Your task is to repeat the listing exactly.

———

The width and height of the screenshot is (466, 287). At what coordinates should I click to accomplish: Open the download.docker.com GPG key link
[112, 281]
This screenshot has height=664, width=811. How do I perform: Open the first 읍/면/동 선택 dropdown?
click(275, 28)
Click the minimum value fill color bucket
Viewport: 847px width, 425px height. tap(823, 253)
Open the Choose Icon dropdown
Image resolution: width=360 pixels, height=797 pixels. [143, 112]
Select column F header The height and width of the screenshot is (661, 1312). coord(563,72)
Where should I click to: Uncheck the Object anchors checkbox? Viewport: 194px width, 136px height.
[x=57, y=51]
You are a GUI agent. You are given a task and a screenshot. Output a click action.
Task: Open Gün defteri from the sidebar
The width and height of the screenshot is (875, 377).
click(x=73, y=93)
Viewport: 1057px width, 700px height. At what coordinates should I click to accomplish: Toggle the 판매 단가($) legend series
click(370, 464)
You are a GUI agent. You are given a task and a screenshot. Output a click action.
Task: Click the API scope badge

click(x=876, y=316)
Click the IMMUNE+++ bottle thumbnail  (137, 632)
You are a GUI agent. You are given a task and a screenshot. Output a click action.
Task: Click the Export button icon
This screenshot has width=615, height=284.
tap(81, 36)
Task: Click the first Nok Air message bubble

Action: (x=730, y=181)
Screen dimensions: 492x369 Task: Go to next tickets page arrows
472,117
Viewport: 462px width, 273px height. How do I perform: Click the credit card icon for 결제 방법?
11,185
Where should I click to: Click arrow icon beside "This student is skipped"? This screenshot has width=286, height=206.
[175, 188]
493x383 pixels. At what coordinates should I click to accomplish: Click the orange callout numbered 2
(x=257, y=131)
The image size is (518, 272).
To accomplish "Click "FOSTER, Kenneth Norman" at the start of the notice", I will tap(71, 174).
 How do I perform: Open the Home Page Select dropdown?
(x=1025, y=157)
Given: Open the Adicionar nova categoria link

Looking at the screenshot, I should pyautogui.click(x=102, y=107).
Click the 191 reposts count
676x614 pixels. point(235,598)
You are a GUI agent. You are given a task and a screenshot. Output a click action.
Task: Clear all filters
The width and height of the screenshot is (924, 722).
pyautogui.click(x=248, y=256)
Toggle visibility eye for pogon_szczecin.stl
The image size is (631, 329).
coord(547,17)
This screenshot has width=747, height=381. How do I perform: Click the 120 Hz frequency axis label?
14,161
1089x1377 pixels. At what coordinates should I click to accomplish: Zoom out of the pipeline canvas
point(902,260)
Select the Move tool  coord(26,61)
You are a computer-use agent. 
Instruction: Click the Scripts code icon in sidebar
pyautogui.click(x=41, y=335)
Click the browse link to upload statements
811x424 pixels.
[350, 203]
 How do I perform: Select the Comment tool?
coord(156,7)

———

Exercise answer
The width and height of the screenshot is (466, 287). At what coordinates should I click to accomplish: Open the download.docker.com GPG key link
[112, 281]
This screenshot has height=664, width=811. How do I perform: Open the first 읍/면/동 선택 dropdown?
click(275, 28)
Click the minimum value fill color bucket
Viewport: 847px width, 425px height. tap(823, 253)
Open the Choose Icon dropdown
Image resolution: width=360 pixels, height=797 pixels. [143, 112]
Select column F header The height and width of the screenshot is (661, 1312). coord(563,72)
Where should I click to: Uncheck the Object anchors checkbox? Viewport: 194px width, 136px height.
[x=57, y=51]
You are a GUI agent. You are given a task and a screenshot. Output a click action.
Task: Open Gün defteri from the sidebar
The width and height of the screenshot is (875, 377).
click(x=73, y=93)
Viewport: 1057px width, 700px height. At what coordinates should I click to accomplish: Toggle the 판매 단가($) legend series
click(370, 464)
You are a GUI agent. You are given a task and a screenshot. Output a click action.
Task: Click the API scope badge

click(x=876, y=316)
Click the IMMUNE+++ bottle thumbnail  (137, 632)
You are a GUI agent. You are given a task and a screenshot. Output a click action.
Task: Click the Export button icon
This screenshot has width=615, height=284.
tap(81, 36)
Task: Click the first Nok Air message bubble

Action: (x=730, y=181)
Screen dimensions: 492x369 Task: Go to next tickets page arrows
472,117
Viewport: 462px width, 273px height. How do I perform: Click the credit card icon for 결제 방법?
11,185
Where should I click to: Click arrow icon beside "This student is skipped"? This screenshot has width=286, height=206.
[175, 188]
493x383 pixels. At what coordinates should I click to accomplish: Click the orange callout numbered 2
(x=257, y=131)
The image size is (518, 272).
To accomplish "Click "FOSTER, Kenneth Norman" at the start of the notice", I will tap(71, 174).
 How do I perform: Open the Home Page Select dropdown?
(x=1025, y=157)
Given: Open the Adicionar nova categoria link

Looking at the screenshot, I should pyautogui.click(x=102, y=107).
Click the 191 reposts count
676x614 pixels. point(235,598)
You are a GUI agent. You are given a task and a screenshot. Output a click action.
Task: Clear all filters
The width and height of the screenshot is (924, 722).
pyautogui.click(x=248, y=256)
Toggle visibility eye for pogon_szczecin.stl
The image size is (631, 329).
coord(547,17)
This screenshot has width=747, height=381. How do I perform: Click the 120 Hz frequency axis label?
14,161
1089x1377 pixels. At what coordinates should I click to accomplish: Zoom out of the pipeline canvas
point(902,260)
Select the Move tool  coord(26,61)
You are a computer-use agent. 
Instruction: Click the Scripts code icon in sidebar
pyautogui.click(x=41, y=335)
Click the browse link to upload statements
811x424 pixels.
[350, 203]
 How do I perform: Select the Comment tool?
coord(156,7)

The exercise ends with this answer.